Your task is to filter the data below down to the lines holding "贴钱提供江苏二级房建".

## DATA PROVIDED
────────────────────────────────────────

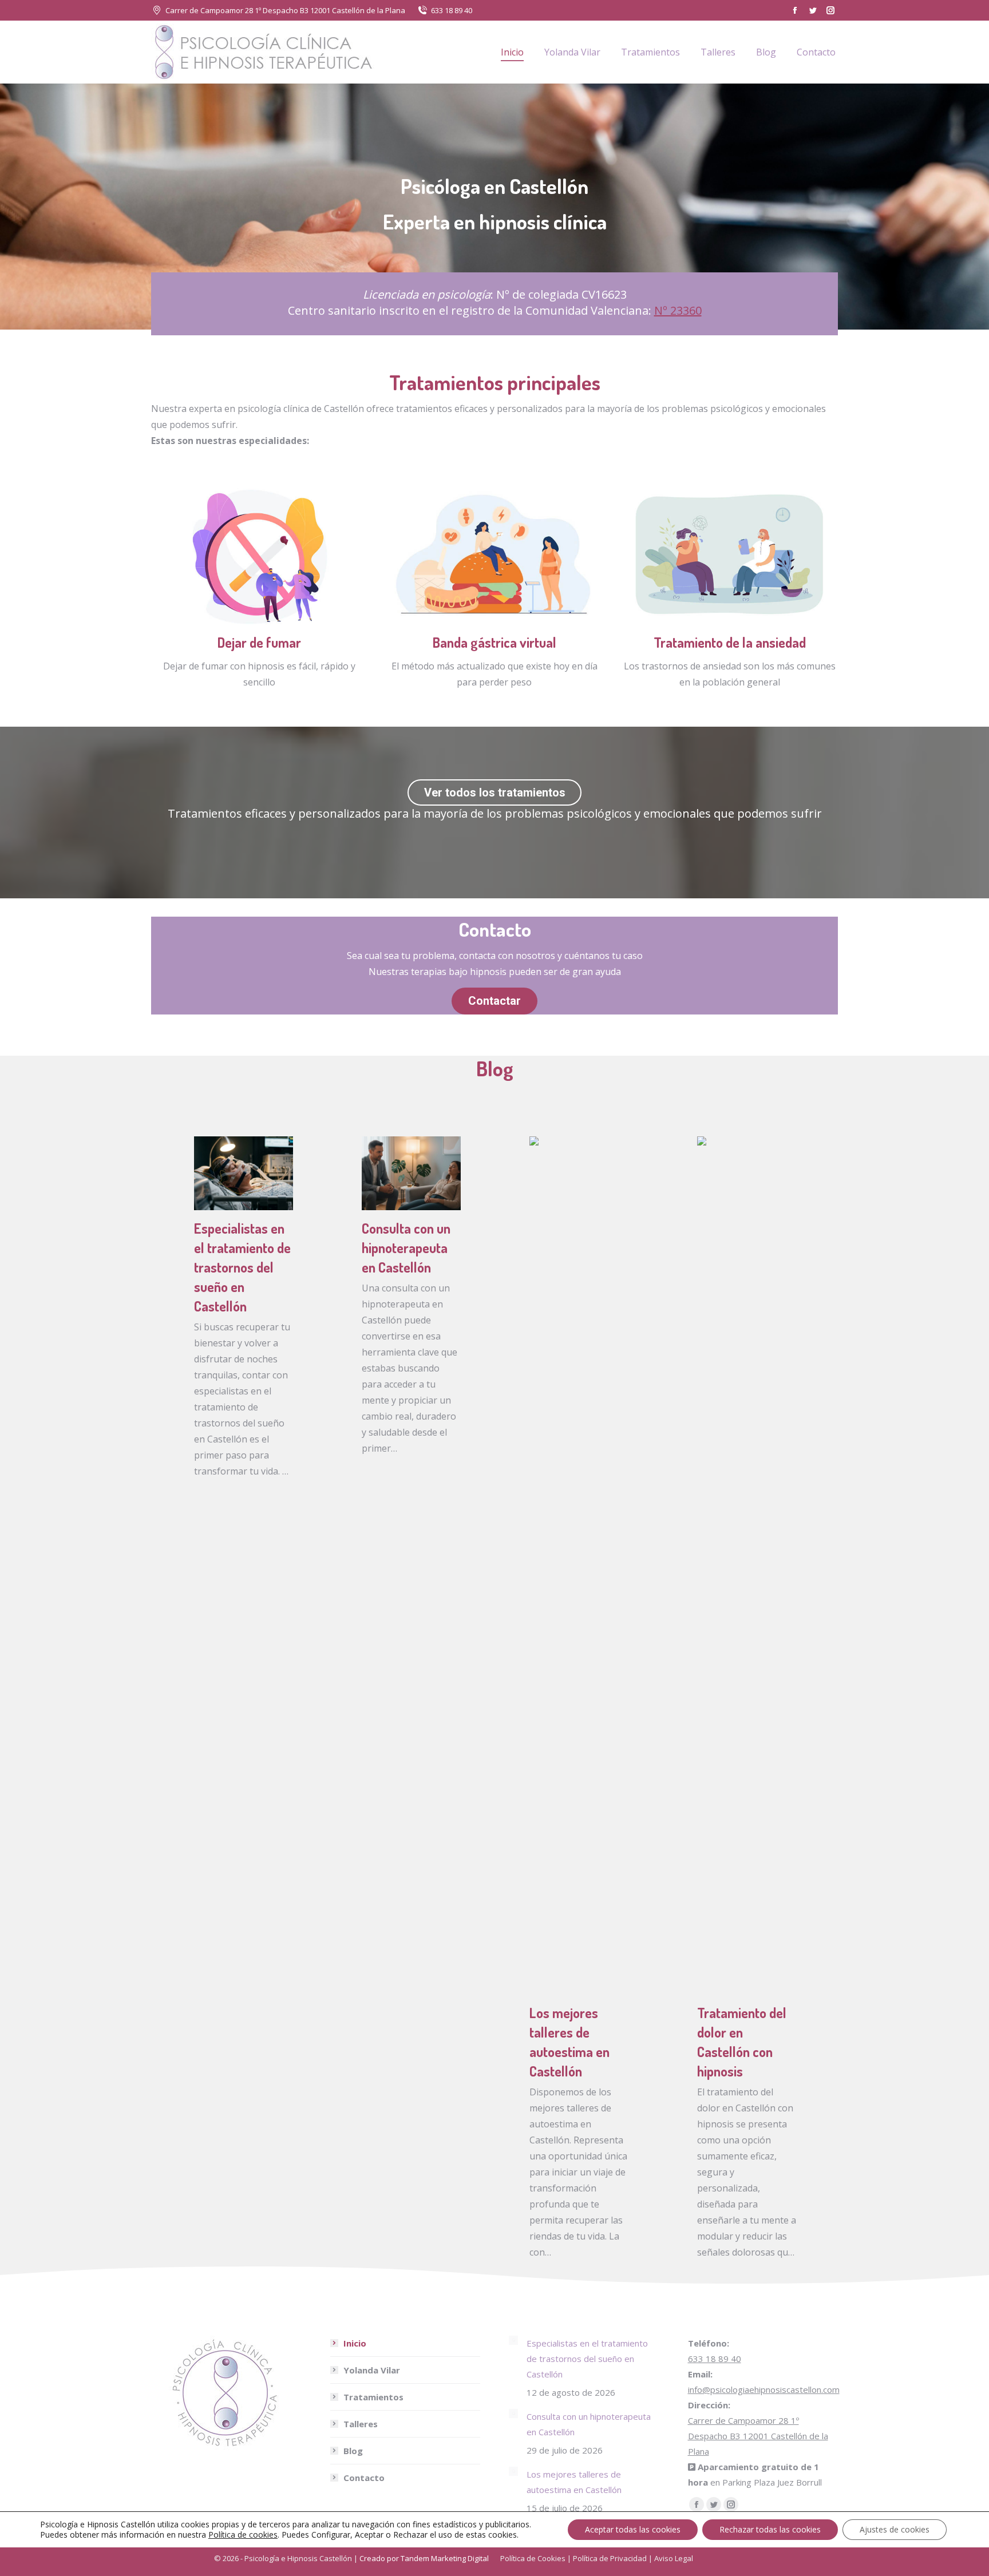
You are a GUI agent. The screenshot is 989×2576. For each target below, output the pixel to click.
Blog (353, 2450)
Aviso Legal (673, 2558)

────────────────────────────────────────

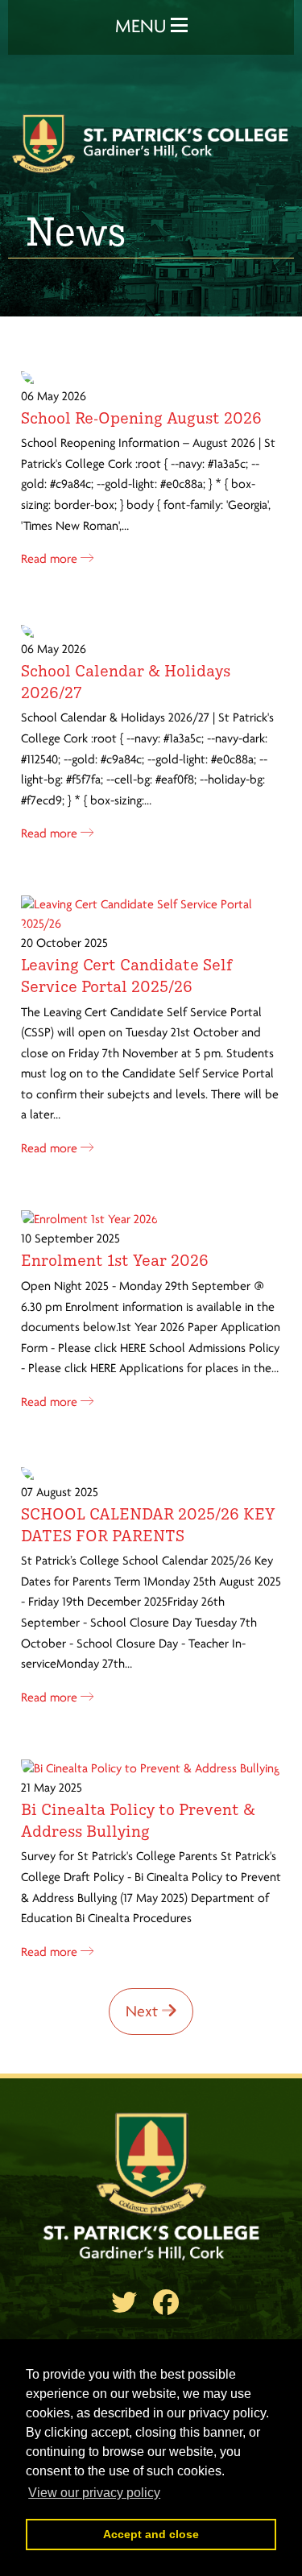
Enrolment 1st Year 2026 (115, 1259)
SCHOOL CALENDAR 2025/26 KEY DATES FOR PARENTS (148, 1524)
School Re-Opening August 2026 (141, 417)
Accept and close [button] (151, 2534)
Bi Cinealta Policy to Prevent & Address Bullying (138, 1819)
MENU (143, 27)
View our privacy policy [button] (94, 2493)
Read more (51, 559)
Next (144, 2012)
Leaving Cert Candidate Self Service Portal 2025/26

────────────────────────────────────────

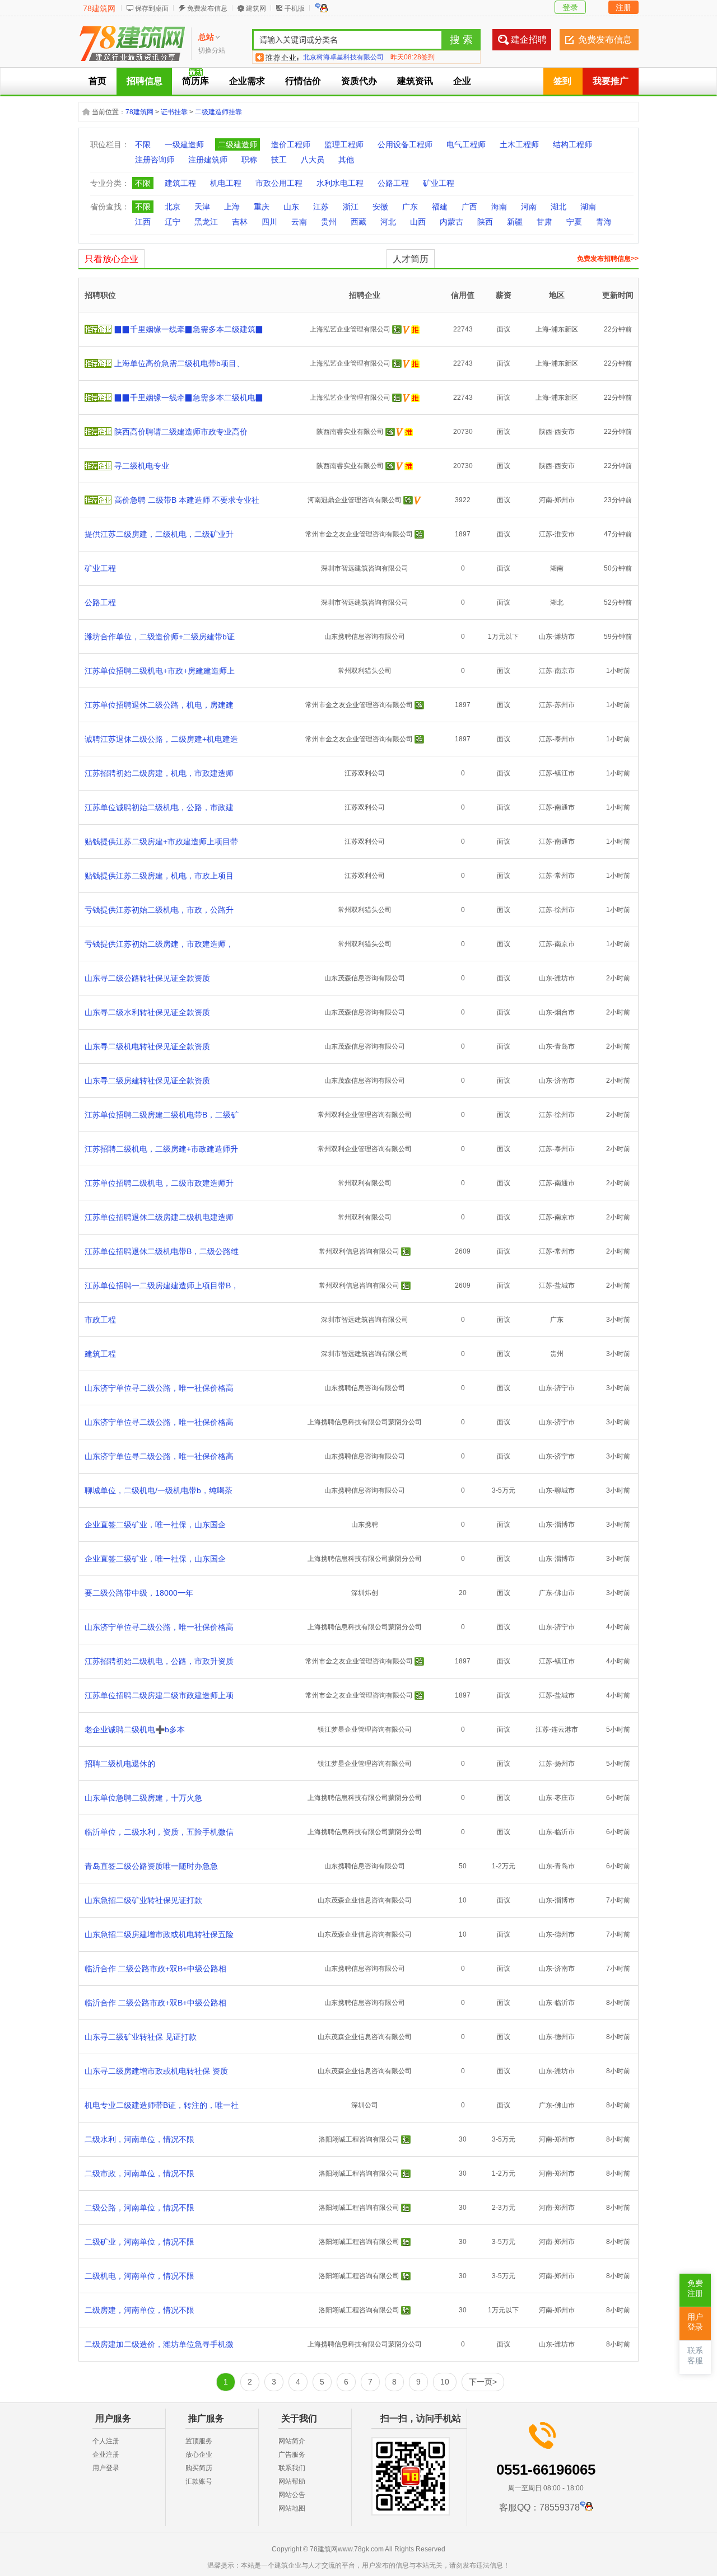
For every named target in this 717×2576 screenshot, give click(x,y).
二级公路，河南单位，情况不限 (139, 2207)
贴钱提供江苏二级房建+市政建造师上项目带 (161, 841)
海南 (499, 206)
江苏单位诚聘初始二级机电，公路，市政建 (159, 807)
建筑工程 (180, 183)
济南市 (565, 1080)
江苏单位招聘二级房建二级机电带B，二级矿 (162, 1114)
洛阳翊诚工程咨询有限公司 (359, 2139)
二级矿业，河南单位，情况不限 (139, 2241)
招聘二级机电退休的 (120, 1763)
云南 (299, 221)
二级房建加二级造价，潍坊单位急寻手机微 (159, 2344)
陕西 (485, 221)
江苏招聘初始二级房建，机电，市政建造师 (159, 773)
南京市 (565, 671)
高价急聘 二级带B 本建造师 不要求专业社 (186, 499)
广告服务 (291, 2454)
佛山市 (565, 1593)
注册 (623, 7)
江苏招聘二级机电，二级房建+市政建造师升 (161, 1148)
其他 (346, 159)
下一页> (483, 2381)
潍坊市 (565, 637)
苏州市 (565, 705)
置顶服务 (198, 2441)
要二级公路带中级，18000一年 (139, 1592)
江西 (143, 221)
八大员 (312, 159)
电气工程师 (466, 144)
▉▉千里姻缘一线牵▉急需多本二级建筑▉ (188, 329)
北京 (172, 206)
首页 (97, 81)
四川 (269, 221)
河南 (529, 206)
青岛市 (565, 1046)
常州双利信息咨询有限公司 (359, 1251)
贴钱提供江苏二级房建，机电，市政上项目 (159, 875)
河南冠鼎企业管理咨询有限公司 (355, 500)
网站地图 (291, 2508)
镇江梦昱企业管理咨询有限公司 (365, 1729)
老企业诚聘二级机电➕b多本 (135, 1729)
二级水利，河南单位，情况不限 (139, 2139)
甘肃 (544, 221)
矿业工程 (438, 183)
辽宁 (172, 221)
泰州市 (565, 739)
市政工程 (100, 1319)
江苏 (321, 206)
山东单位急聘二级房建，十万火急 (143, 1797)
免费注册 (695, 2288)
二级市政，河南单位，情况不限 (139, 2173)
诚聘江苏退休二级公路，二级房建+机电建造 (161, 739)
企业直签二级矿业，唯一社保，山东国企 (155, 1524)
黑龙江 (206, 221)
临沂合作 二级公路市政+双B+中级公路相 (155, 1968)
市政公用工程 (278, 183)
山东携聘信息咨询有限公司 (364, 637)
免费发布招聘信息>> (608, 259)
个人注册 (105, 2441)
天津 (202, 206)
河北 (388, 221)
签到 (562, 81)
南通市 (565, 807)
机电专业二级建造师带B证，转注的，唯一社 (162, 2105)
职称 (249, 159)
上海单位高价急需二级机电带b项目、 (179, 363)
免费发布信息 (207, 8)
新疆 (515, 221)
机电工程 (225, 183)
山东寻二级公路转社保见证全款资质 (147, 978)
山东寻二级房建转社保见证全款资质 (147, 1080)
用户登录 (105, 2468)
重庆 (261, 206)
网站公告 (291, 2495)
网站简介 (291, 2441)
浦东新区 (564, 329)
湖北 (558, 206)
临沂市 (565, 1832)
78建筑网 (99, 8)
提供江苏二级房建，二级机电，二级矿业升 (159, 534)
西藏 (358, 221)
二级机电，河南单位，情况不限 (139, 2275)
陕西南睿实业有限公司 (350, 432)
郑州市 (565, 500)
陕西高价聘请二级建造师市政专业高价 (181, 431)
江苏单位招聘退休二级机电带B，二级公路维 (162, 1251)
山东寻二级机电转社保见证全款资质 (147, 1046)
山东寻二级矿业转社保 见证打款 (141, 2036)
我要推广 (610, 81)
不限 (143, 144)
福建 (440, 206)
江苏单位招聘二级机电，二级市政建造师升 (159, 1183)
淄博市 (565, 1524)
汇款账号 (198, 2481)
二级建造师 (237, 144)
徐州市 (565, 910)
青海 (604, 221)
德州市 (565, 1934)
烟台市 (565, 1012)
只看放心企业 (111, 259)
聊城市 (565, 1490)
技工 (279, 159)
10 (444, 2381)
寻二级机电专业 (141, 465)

────────────────────────────────────────

## THE ANSWER
贴钱提供江苏二级房建+市政建造师上项目带 (161, 841)
贴钱提供江苏二级房建，机电，市政上项目 (159, 875)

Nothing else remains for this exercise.